Dual-energy CT for imaging of pulmonary hypertension: challenges and opportunities

Abstract

Computed tomography (CT) is routinely used in the evaluation of patients with pulmonary hypertension (PH) to assess vascular anatomy and parenchymal morphology. The introduction of dual-energy CT (DECT) enables additional qualitative and quantitative insights into pulmonary hemodynamics and the extent and variability of parenchymal enhancement. Lung perfusion assessed at pulmonary blood volume imaging correlates well with findings at scintigraphy, and pulmonary blood volume defects seen in pulmonary embolism studies infer occlusive disease with increased risk of right heart dysfunction. Similarly, perfusion inhomogeneities seen in patients with PH closely reflect mosaic lung changes and may be useful for severity assessment and prognostication. The use of DECT may increase detection of peripheral thromboembolic disease, which is of particular prognostic importance in patients with chronic thromboembolic PH with microvascular involvement.
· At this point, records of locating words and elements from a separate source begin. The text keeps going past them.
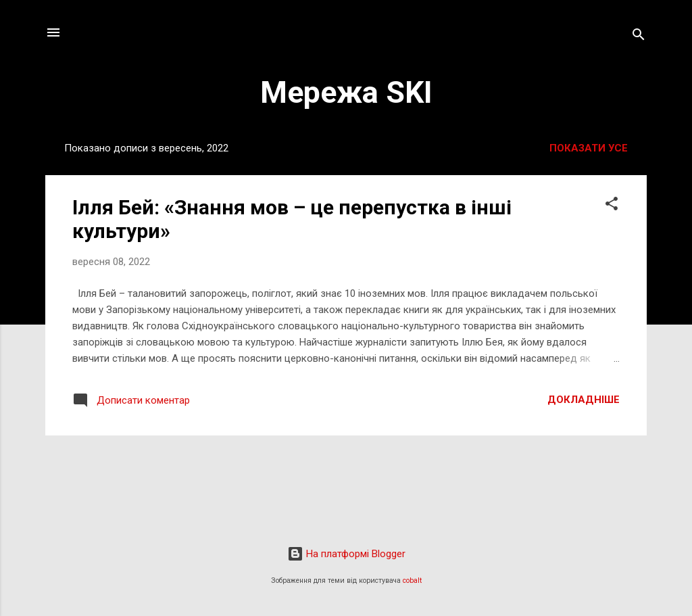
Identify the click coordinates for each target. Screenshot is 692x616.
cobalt (412, 580)
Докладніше (583, 400)
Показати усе (589, 148)
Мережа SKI (346, 92)
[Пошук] (639, 37)
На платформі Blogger (346, 554)
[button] (612, 206)
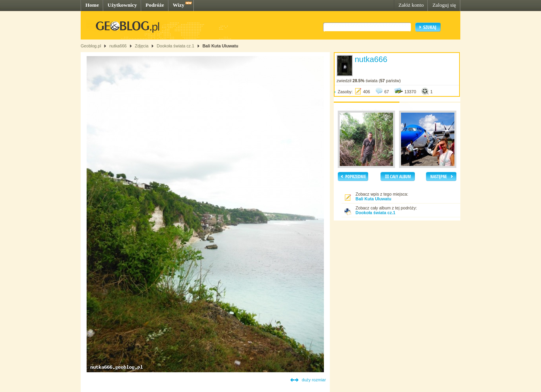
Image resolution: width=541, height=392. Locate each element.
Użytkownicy (122, 5)
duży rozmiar (314, 380)
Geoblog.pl (91, 46)
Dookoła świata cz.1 (176, 46)
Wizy (178, 5)
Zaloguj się (444, 5)
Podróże (155, 5)
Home (92, 5)
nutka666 (118, 46)
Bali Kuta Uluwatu (220, 46)
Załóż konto (411, 5)
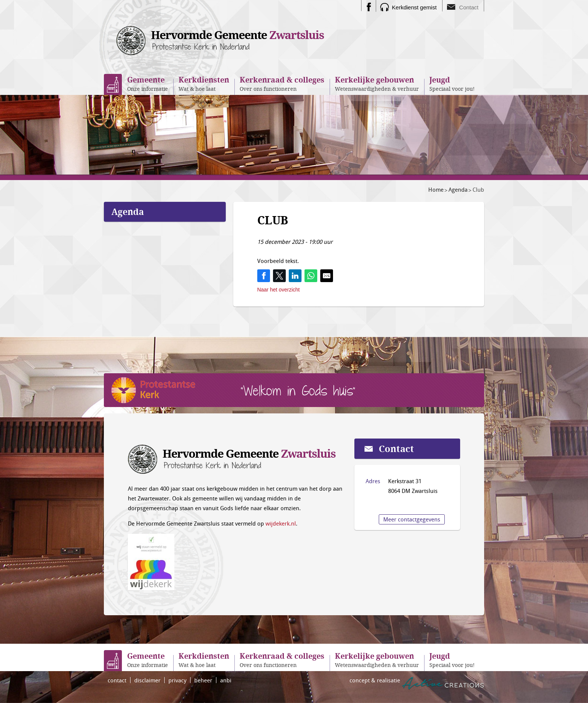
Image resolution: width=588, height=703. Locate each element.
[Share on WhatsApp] (311, 276)
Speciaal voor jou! (452, 83)
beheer (203, 680)
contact (117, 680)
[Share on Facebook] (264, 276)
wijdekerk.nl (280, 523)
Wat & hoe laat (204, 83)
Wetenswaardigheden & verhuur (377, 83)
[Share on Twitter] (279, 276)
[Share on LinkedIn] (295, 276)
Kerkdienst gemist (414, 7)
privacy (177, 680)
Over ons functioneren (282, 83)
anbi (226, 680)
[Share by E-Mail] (327, 276)
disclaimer (147, 680)
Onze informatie (147, 83)
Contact (469, 7)
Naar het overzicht (279, 290)
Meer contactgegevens (412, 519)
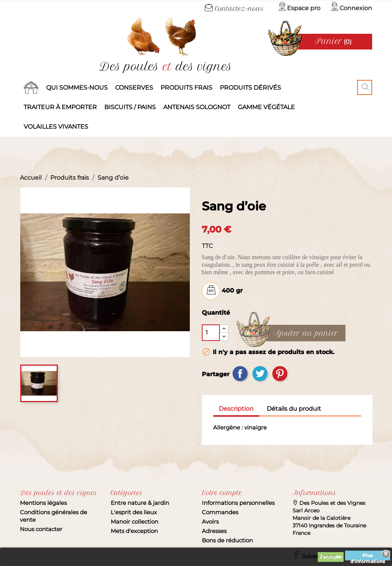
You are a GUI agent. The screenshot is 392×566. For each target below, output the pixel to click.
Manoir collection (134, 521)
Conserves (134, 87)
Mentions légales (43, 503)
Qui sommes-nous (77, 87)
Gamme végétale (266, 107)
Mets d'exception (134, 531)
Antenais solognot (197, 107)
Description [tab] (236, 408)
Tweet (260, 374)
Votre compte (222, 493)
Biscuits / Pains (130, 107)
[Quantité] (211, 333)
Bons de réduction (227, 540)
Other DECT applications for imaging of PH include low-kilovoltage images with greater inherent iodine conspicuity and iodine-selective color-coded maps of vascular perfusion (both of which can improve visualization of vascular enhancement), virtual nonenhanced imaging (which better depicts vascular calcification), and, potentially, ventricular perfusion maps (to assess myocardial ischemia). In addition, quantitative assessment of central vascular and parenchymal enhancement can be used to evaluate pulmonary hemodynamics in patients with PH. The current status and potential advantages and limitations of DECT for imaging of PH are reviewed, and current evidence is supplemented with data from a tertiary referral center for PH.